Key Concepts You Need to Know about Message Retention, Expiry, and Deletion in Apache Pulsar

Sherlock Xu
6 min readSep 19, 2022

--

In one of my previous blog posts, I introduced how cursors work in Apache Pulsar and briefly talked about TTL. Pulsar retains all unacknowledged messages by default, while you can set a TTL policy to let Pulsar automatically acknowledge them once the configured threshold is reached. This also moves the cursor accordingly. In this post, I would like to extend the topic to explain some basic Pulsar concepts in message retention, expiry, and deletion.

Backlogs

A backlog refers to a collection of unacknowledged messages in a subscription. When a message is acknowledged, it is removed from the backlog. As a single topic can have multiple subscriptions with each using its own backlog to manage unacknowledged messages, it is possible that an individual topic has multiple backlogs.
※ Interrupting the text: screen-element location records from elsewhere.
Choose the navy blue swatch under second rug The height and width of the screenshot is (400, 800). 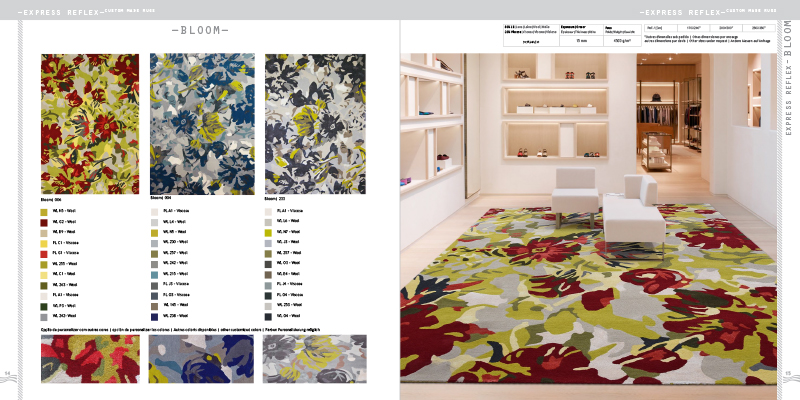coord(154,316)
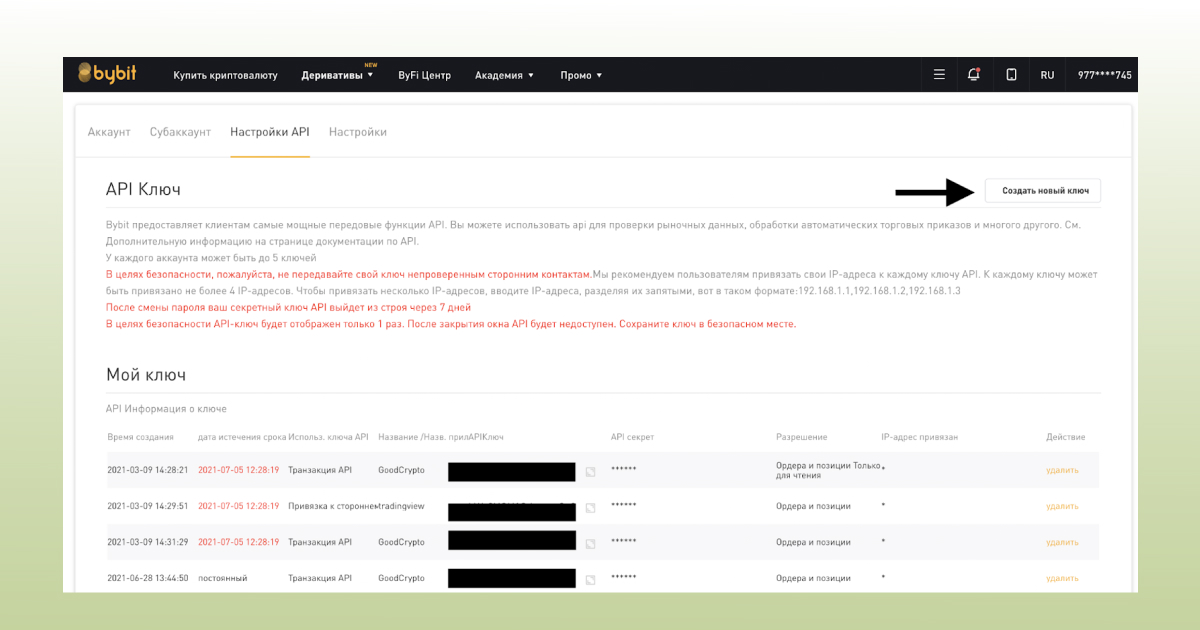This screenshot has height=630, width=1200.
Task: Open the RU language selector
Action: click(1047, 76)
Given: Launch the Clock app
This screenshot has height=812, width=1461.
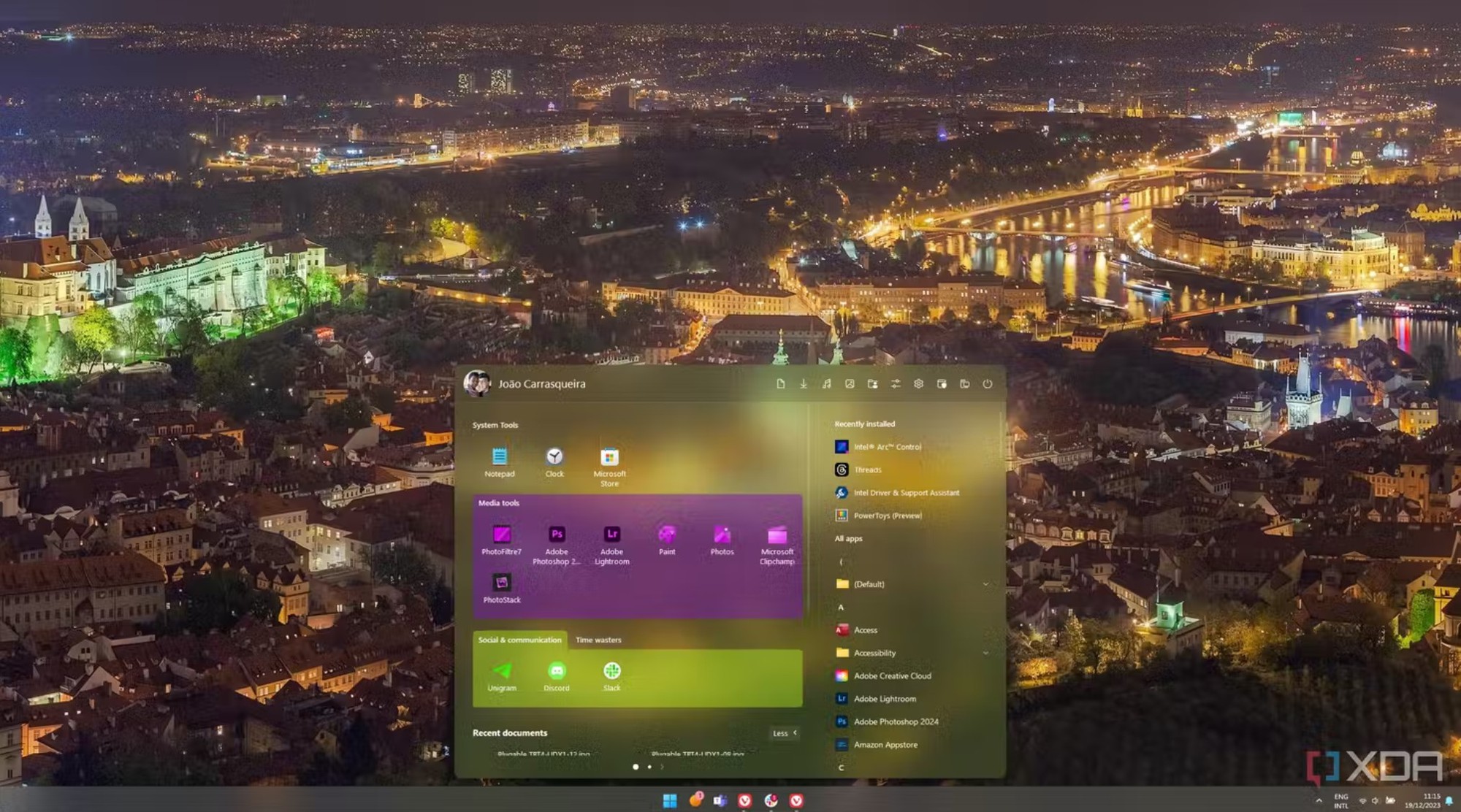Looking at the screenshot, I should 554,459.
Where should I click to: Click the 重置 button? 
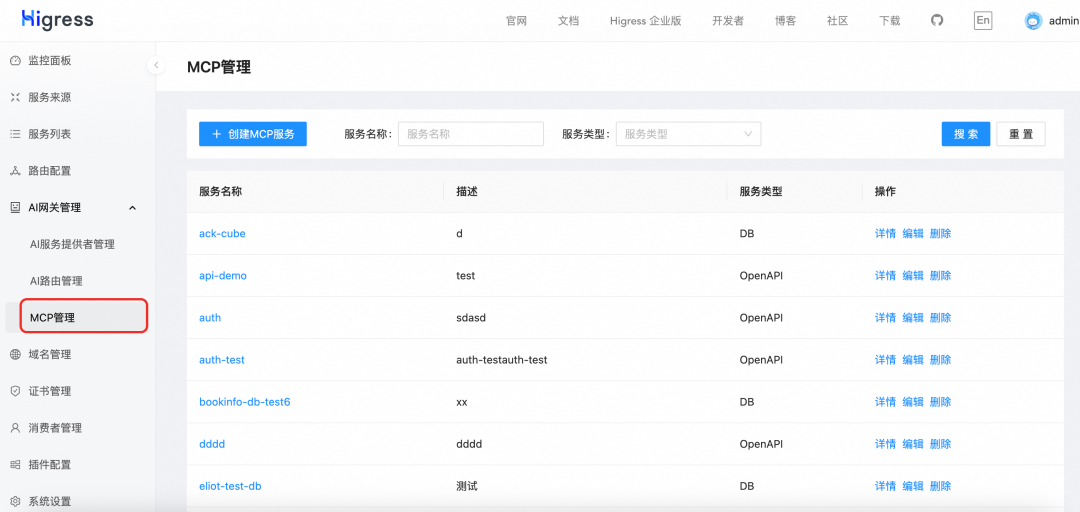tap(1020, 134)
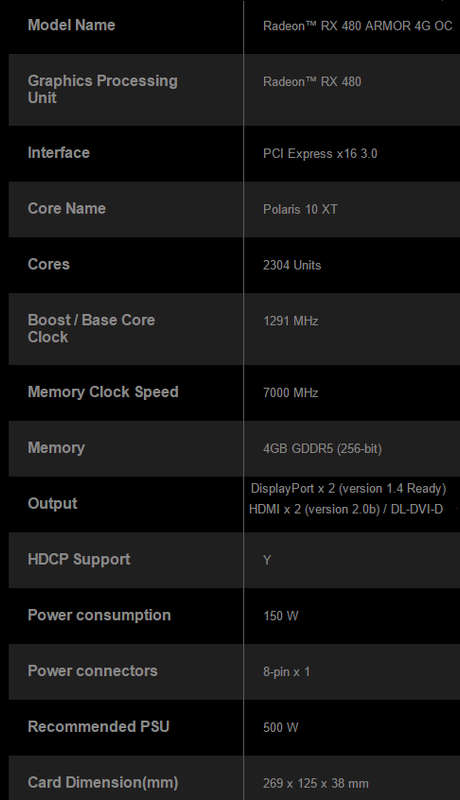The height and width of the screenshot is (800, 460).
Task: Click the Radeon RX 480 GPU value
Action: coord(312,82)
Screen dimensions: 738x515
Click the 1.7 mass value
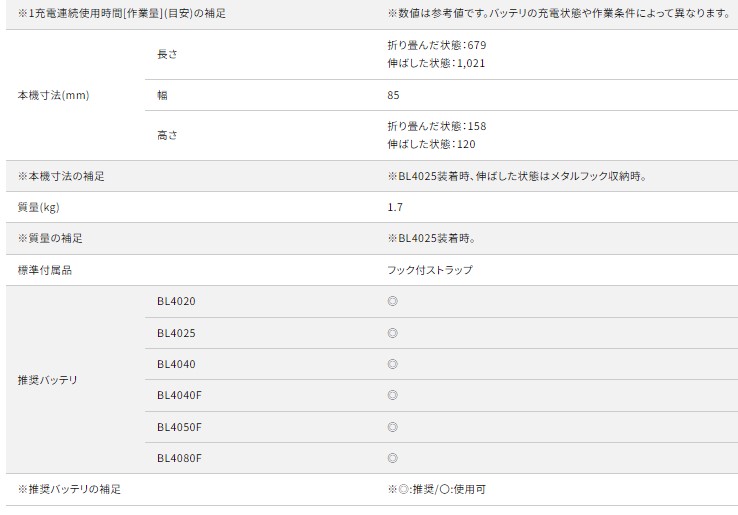395,207
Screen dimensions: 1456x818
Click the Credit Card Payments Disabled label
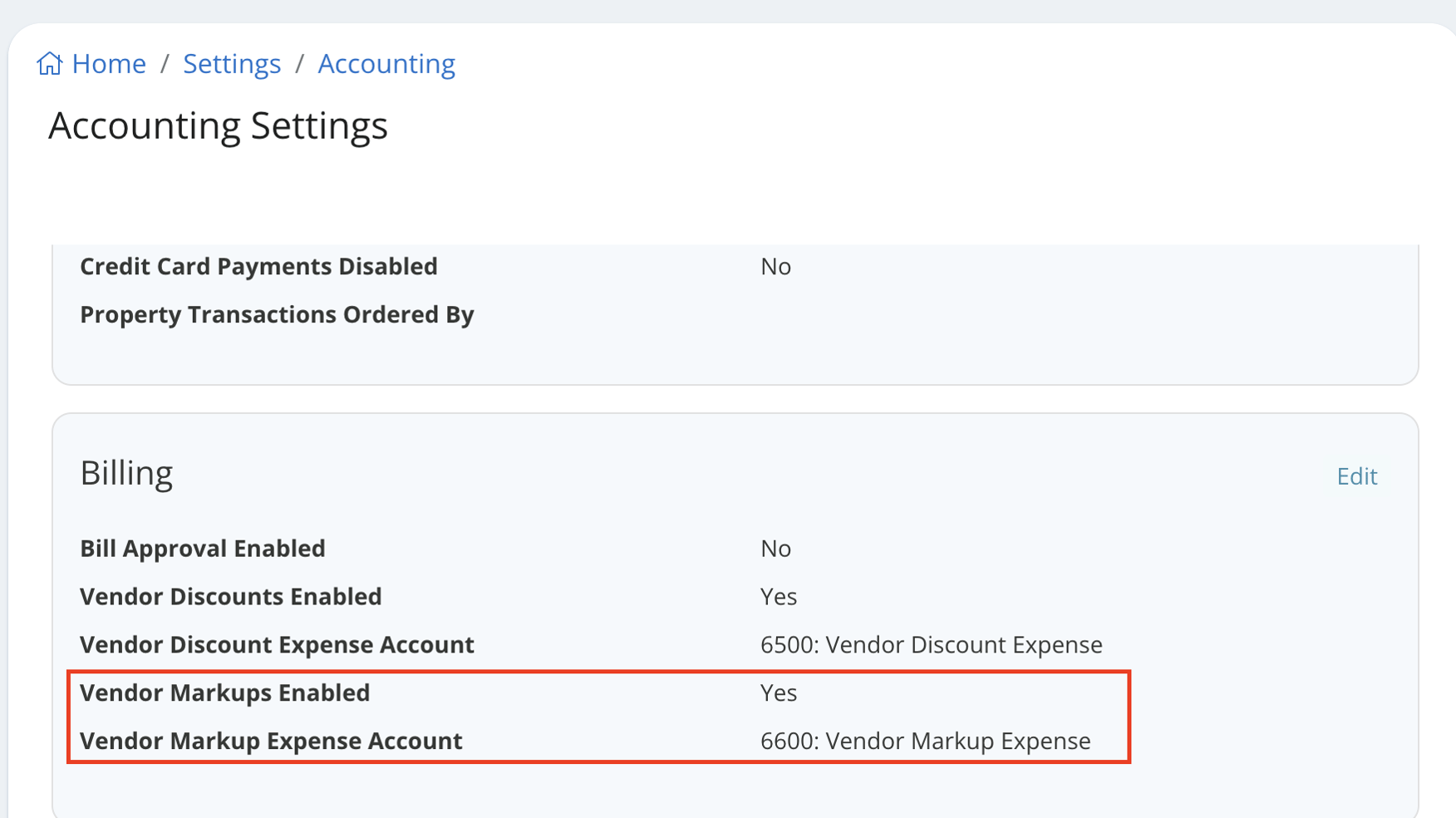point(258,266)
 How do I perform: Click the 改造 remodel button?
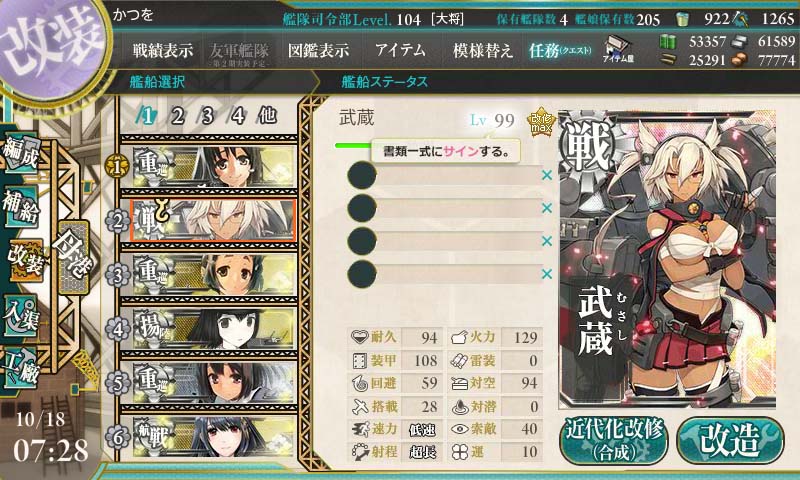pyautogui.click(x=730, y=440)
It is difficult to say something against this mechanism of storing unacknowledged messages by default. After all, ideally, we would like to see that all messages are successfully consumed. However, if the message consumption rate is too slow due to some errors on the consumer side, we have to take some measures in case the consumer is lagging far behind the producer. Also, we need to prevent unacknowledged messages from growing indefinitely. In this connection, Pulsar provides great flexibility as it allows users to configure backlog quotas at the namespace level to customize the behavior of unacknowledged messages (TTL is another way, which will be explained later).

Backlog quotas control the size and time of unacknowledged messages retained. After the configured threshold is reached, the broker can take the corresponding action based on one of the following strategies.

  • producer_request_hold: The default message retention policy of backlog quotas. Using this policy makes the broker reject all new messages from the producer. The producer will keep the rejected messages and resend them later. Note that the "retention policy" here is only applicable to unacknowledged messages, while the "retention policy" I talk about later is another concept that is applicable to acknowledged messages.
  • producer_exception: The broker disconnects all producers forcibly by throwing an exception.
  • consumer_backlog_eviction: The broker discards the oldest unacknowledged messages in the backlog of the slowest subscriber.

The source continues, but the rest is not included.